SET PROBLEM A:
According to the forum thread about new Space Marine Finecast models, how can the new models be obtained?

PAGE:

···

# New Space Marine FineCast Models Released



## SGMAlice (Aug 13, 2010)

Morning All,

Woke up to an E-Mail from our Lords and Masters this morning announcing some new Finecast models, available on advance order, for everyones favourite 8ft tall superhumans and a few new things.

New Finecast Models:

Thunderfire Cannon
Marneus Calgar
Chief Librarian Tigurius
Chaplain Cassius
Sergeant Telion
Chapter Master Pedro Kantor
Captain Darnath Lysander
Sergeant Chronus
Kor'sarro Khan
Forgefather Vulkan He'stan
Shadow Captain Kayvaan Shrike
Space Marine Librarian with Staff & Book
Space Marine Librarian with Force Sword & Bolt Pistol
Space Marine Chaplain with Crozius & Power Fist
Space Marine Chaplain with Skull Helmet
Space Marine Librarian with Force Axe & Plasma Pistol
Space Marine Apothecary with Chainsword
Space Marine Captain in Terminator Armour
Space Marine Techmarine
Space Marine Terminator Chaplain
Legion of the Damned Squad
Space Marine Damned Legionnaires 1
Space Marine Damned Legionnaires 2
Damned Legionnaire with Multi Melta
Damned Legionnaire with Flamer
Damned Legionnaire with Heavy Flamer
Space Marine Veterans
Space Marine Veterans MK2
Space Marine Masters of the Chapter
Ultramarines Tyrannic War Veterans

New Stuff:

Space Marine Bike Squad Upgrade Pack
White Scars Bike Squad Upgrade Pack
Crimson Fists Shoulder Pads
Crimson Fists Command Squad Upgrade Pack
Crimson Fists Tactical Squad Upgrade Pack
Crimson Fists Assault Squad Upgrade Pack
Iron Hands Tactical Squad Upgrade Pack
Space Marine Casualties

GW Advance Orders Page


----------



## Magpie_Oz (Jan 16, 2012)

Yep been drooling over them all day myself .... ah the joys of timezones !


----------



## Vanchet (Feb 28, 2008)

So it's official-there is no techmarine that will not suffer with finecast snapping >.> nice on somethings though


----------



## Adramalech (Nov 10, 2009)

It's nice to see that GW are getting all these SPESS MEHREEENS out of the way. Does this mean we know for a fact that the next 40k...

-sudden spirit-crushing realization-









oh, right, the next 40k release is the BRB... no xenos or chaos for at least three months?


----------



## Sakura_ninja (Apr 29, 2012)

Only thing I would get is the LotD really


----------



## Fallen (Oct 7, 2008)

owning a full squad of metal LotD...now i want more, and less pain-in-the-ass ness


----------



## Jace of Ultramar (Aug 2, 2011)

Yay!!!!! Moar Marines!!!!!!!


----------



## Zion (May 31, 2011)

I'm glad to see they got these out of the way. That leaves more room for the rest of us who still have armies with metal models and aren't Space Marines.


----------



## the-ad-man (Jan 22, 2010)

Adramalech said:


> oh, right, the next 40k release is the BRB... no xenos or chaos for at least three months?

···

SET PROBLEM B:
Update the listing lines starting at the line that contains "You are a GUI" and ending at the line that contains "[x=1016, y=384]". Replace "screenshot" with "screen image" everywhere in those lines, and keep everything else the same.

MATERIALS PROVIDED:
···

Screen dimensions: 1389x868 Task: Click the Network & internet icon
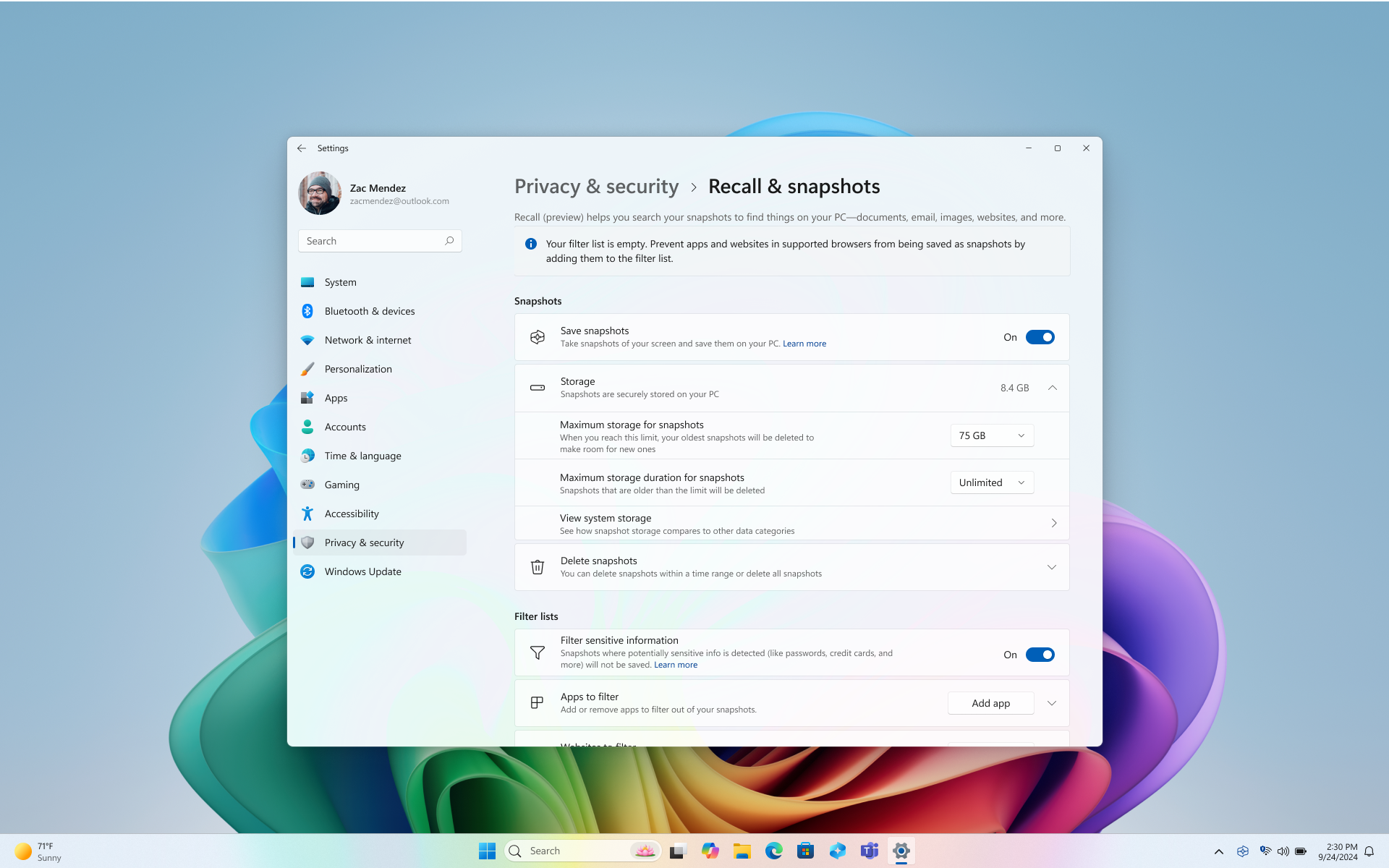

···

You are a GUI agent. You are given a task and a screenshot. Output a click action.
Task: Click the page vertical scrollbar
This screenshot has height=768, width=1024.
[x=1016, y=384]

···

REPLY A:
They are available on advance order.

REPLY B:
You are a GUI agent. You are given a task and a screen image. Output a click action.
Task: Click the page vertical scrollbar
This screen image has height=768, width=1024.
[x=1016, y=384]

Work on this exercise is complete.